==== STUDY MATERIAL
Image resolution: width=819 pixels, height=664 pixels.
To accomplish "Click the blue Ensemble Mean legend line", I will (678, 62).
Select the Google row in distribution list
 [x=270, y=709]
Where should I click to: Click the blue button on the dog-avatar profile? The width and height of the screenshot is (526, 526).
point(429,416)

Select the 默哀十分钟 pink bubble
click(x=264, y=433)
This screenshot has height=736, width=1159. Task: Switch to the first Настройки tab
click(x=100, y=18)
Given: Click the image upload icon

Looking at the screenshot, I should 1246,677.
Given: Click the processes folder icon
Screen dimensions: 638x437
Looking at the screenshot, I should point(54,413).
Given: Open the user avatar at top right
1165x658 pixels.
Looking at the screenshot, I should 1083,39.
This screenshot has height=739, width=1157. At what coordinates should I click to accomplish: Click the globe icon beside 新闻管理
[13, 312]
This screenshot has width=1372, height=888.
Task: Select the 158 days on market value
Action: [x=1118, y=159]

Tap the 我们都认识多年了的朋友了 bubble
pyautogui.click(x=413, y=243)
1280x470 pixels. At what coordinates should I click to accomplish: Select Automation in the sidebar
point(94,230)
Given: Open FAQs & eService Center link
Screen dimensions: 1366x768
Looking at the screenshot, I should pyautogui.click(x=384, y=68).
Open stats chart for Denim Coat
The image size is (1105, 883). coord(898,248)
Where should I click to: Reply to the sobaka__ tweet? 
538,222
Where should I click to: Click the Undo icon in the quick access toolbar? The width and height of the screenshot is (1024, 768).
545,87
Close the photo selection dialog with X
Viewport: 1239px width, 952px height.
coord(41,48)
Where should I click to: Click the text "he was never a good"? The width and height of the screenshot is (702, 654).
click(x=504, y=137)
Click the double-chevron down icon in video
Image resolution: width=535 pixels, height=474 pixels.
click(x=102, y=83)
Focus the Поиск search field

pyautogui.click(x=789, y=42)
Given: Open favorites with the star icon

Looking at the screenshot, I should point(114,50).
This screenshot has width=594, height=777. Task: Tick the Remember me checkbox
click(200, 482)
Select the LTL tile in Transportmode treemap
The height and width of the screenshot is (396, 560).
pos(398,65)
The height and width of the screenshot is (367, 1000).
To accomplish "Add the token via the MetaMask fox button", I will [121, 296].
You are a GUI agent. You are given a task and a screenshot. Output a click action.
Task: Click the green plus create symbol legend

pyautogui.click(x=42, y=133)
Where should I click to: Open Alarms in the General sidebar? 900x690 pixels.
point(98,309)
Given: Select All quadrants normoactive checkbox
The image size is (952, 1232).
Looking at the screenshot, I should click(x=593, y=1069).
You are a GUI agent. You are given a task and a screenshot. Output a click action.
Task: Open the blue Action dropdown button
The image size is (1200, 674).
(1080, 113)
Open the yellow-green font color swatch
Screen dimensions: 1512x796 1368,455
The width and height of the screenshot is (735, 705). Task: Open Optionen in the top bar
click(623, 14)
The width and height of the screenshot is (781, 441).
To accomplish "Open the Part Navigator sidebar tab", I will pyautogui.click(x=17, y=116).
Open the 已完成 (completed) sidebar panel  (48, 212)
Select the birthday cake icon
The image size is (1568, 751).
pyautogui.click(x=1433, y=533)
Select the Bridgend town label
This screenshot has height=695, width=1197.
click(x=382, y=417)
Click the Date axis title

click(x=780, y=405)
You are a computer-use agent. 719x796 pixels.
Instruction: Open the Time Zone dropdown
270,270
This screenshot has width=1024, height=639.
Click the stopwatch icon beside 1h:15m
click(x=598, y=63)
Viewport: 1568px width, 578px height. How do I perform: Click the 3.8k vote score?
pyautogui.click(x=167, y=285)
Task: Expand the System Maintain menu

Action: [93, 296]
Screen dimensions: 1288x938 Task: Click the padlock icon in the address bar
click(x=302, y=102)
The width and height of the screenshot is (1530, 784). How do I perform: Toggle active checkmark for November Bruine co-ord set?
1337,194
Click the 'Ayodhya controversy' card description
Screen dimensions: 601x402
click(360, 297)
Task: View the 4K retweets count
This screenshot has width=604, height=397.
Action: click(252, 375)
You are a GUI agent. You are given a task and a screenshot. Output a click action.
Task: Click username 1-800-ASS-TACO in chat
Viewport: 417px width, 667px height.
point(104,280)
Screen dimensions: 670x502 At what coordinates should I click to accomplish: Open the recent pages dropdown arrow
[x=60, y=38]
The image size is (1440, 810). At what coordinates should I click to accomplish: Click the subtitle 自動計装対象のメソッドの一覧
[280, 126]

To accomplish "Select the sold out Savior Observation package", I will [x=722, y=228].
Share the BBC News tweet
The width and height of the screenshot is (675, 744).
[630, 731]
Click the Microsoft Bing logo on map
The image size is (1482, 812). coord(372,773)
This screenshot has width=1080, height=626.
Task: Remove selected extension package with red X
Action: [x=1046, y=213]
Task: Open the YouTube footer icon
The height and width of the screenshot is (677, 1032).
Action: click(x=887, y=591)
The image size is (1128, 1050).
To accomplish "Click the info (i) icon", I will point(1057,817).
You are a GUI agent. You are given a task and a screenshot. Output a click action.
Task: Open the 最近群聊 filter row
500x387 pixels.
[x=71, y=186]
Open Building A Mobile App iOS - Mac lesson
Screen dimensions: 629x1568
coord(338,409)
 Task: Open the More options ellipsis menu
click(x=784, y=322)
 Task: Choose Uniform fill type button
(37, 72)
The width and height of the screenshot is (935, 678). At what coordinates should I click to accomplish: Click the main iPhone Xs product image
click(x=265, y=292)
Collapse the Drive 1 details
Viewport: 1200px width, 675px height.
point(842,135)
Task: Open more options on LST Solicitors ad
========
• _WORK REQUEST_: The answer consists of the line holding "Open Building A Mobile App iOS - Mac lesson" and every line after it up to the end of the records, word for word.

• _RESPONSE TO THE TASK_:
Open Building A Mobile App iOS - Mac lesson
Screen dimensions: 629x1568
coord(338,409)
 Task: Open the More options ellipsis menu
click(x=784, y=322)
 Task: Choose Uniform fill type button
(37, 72)
The width and height of the screenshot is (935, 678). At what coordinates should I click to accomplish: Click the main iPhone Xs product image
click(x=265, y=292)
Collapse the Drive 1 details
Viewport: 1200px width, 675px height.
point(842,135)
Task: Open more options on LST Solicitors ad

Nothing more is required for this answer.